Calculating diminishing size in perspective

Dennis G picture Dennis G · Nov 24, 2010 · Viewed 14.2k times · Source

I'm trying to figure out a formula on how to calculate the size of a distant object at a viewing pane closer to me. I'm sure I had this in high school, but I couldn't find any resources on what the correct calculation is.

I found the following page explaining the correct way to DRAW such a thing, but I don't see a fomula (e.g. size of object, distance): Calculating diminishing size in perspective. I also know I can calculate the angle of view, like shown in this angular size calculator - however this assumes a triangle, not a rectangle.

Pictures are worth more than words, behold for my drawing skills: Mind boggle

Explanation: How would I go about and calculate the size of the target, when looked at from the viewing pane (marked red). When you look through the scope, the target sure looks a lot smaller - how much smaller in terms of size/relation?!
Is it as simple as dividing 30cm/1000cm to know the size of the target at a distance of 10m? Don't I have to do some sin/cos kung-fu? What about the scope of 2cm, assuming it is my entire field of view - it surely must go somewhere in the equation.

I'm not trying to reinvent the wheel here and all ego shooter do this already automatically, but I just can't figure out a reference to the correct formula, some pointers? I'm looking for the size of the target in the scope, either in absolute numbers (5mm) or in relative numbers assuming the scope is 100% of the field of view, the target will take up 1/10th of the scope's field of view.

Answer

winwaed picture winwaed · Nov 24, 2010

No trig but to do it properly you will need Pythagoras.

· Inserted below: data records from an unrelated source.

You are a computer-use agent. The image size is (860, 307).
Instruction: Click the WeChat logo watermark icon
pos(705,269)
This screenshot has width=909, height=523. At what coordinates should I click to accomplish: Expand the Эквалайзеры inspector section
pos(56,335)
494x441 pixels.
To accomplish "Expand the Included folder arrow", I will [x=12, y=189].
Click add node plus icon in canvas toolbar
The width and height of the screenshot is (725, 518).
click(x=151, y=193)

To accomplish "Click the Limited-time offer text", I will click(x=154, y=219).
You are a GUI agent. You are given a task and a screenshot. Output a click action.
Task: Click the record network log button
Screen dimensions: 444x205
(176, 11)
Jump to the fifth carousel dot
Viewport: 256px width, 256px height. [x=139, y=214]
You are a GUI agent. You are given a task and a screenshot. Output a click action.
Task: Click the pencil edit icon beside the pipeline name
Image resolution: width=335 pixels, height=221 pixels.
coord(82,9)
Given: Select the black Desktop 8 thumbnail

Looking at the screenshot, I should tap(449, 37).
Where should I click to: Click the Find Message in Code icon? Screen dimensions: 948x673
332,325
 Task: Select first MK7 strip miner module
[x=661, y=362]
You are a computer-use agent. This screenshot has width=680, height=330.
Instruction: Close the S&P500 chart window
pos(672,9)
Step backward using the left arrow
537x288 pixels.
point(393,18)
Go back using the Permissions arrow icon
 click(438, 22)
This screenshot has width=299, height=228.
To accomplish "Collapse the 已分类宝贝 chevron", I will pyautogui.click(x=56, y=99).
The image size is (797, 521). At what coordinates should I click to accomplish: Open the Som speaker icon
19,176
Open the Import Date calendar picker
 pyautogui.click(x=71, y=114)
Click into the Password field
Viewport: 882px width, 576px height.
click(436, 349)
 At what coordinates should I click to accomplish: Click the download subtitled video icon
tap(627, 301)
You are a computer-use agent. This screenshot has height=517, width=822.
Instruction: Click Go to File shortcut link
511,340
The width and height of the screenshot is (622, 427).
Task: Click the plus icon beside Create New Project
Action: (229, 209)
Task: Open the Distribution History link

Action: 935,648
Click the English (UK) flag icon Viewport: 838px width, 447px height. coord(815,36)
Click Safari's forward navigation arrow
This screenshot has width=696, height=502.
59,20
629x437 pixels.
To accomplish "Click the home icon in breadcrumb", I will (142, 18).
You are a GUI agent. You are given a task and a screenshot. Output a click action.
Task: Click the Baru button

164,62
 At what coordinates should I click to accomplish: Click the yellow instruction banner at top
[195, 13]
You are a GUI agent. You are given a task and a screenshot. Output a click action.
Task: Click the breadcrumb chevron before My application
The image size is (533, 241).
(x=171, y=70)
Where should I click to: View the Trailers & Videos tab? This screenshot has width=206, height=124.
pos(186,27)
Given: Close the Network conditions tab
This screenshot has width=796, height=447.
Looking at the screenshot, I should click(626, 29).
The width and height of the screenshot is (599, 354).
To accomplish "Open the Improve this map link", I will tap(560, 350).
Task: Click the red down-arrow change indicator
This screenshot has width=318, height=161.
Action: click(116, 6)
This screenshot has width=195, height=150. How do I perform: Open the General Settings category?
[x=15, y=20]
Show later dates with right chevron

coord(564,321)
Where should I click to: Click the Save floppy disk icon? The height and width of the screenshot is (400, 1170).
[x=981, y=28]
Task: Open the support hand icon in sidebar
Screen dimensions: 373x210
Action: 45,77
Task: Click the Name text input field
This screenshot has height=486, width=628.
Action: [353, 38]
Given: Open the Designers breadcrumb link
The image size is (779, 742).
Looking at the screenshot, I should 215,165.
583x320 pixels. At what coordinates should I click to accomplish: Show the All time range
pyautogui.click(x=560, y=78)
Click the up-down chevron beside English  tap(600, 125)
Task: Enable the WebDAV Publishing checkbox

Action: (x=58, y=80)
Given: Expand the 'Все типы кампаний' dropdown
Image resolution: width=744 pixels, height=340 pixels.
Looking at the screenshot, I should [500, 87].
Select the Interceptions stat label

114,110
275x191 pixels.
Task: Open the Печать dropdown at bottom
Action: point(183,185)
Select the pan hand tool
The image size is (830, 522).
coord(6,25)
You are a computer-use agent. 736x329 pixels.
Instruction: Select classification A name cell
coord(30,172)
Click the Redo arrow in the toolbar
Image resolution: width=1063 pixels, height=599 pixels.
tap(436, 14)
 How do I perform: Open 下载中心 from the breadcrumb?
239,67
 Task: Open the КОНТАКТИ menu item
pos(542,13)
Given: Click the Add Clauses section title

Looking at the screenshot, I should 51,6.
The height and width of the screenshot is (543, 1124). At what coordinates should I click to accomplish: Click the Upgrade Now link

See the scaling at the end of: http://en.wikipedia.org/wiki/3D_projection#Perspective_projection

You scale according to ratios of distances from the eye to the screen (assumed to be a constant), and the distance from the eye to the object being drawn. This latter measurement is calculated with Pythagoras (the hypotenuse of the triangle formed by your 10m and 30cm, ie. Sqrt(10*10+0.3*0.3)

Note that by changing the eye to screen constant, you effective change the focal length of your 'camera'.